— START STORED DATA —

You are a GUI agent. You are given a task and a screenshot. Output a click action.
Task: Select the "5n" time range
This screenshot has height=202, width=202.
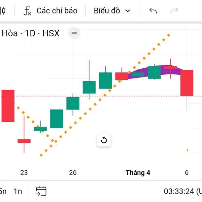point(3,191)
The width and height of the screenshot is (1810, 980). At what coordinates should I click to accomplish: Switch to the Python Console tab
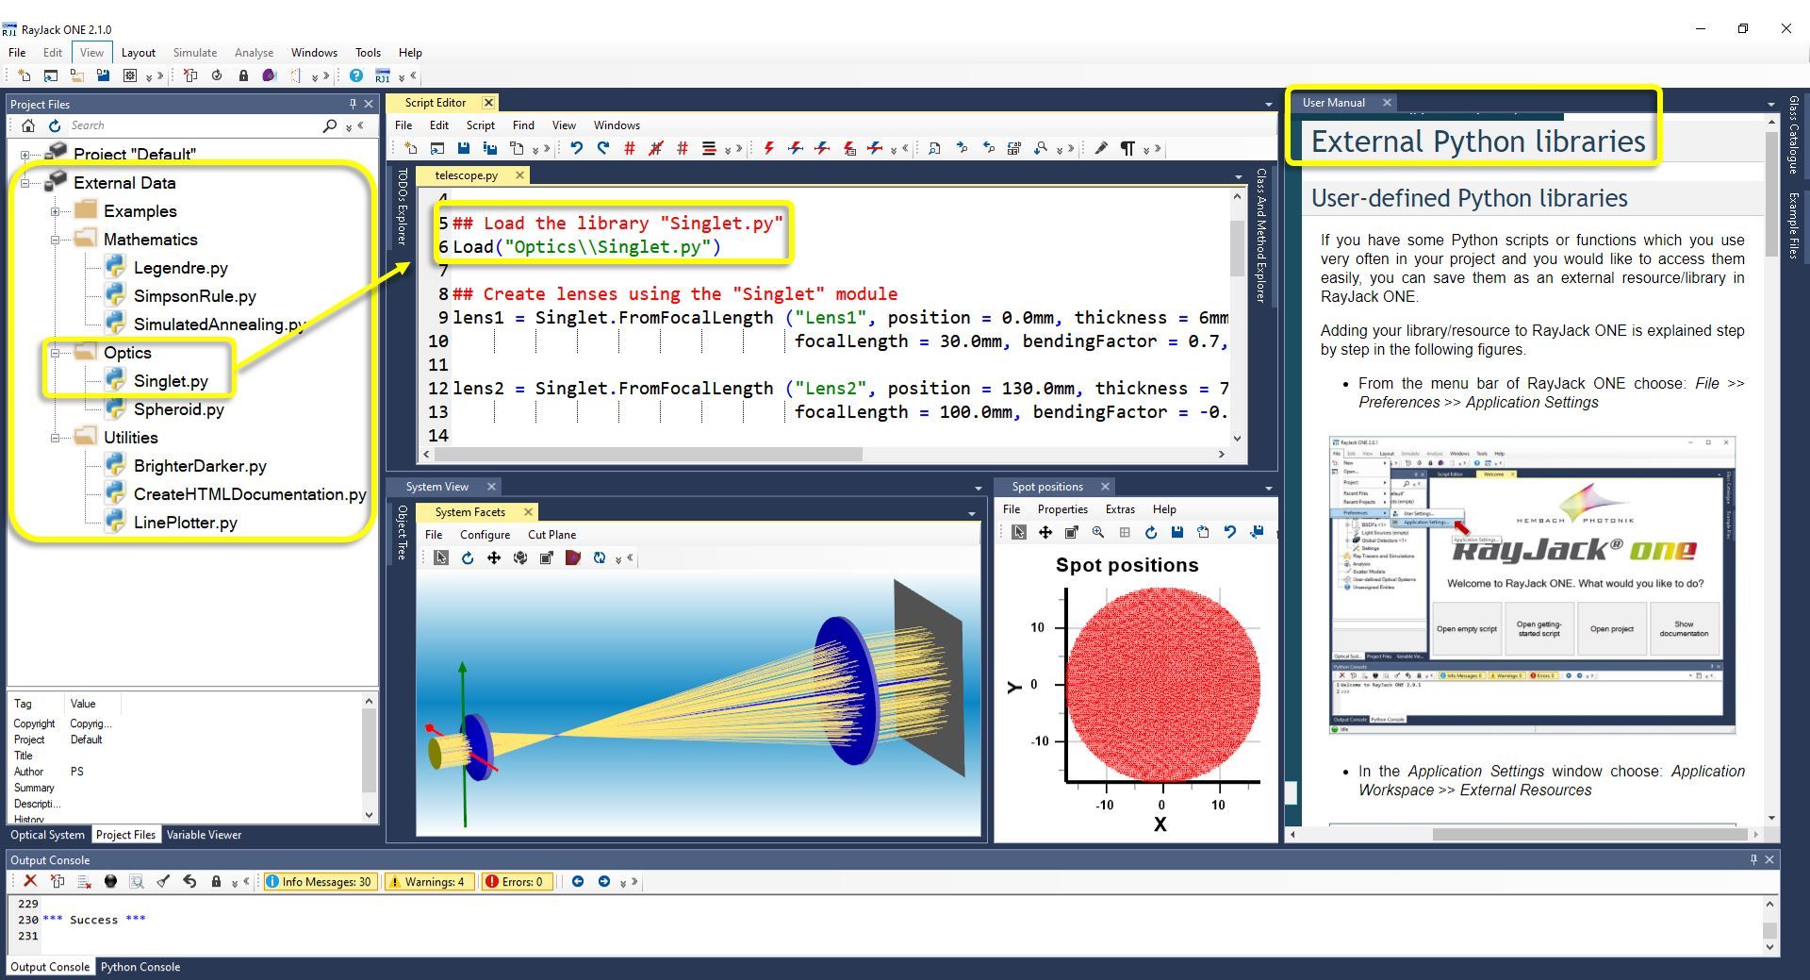coord(140,967)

— END STORED DATA —

## TASK TO COMPLETE:
Select every line in the entries above that contains the word "height", and copy each of those lines in full.

## RIGHT ANSWER:
This screenshot has height=202, width=202.
The width and height of the screenshot is (1810, 980). At what coordinates should I click to accomplish: Switch to the Python Console tab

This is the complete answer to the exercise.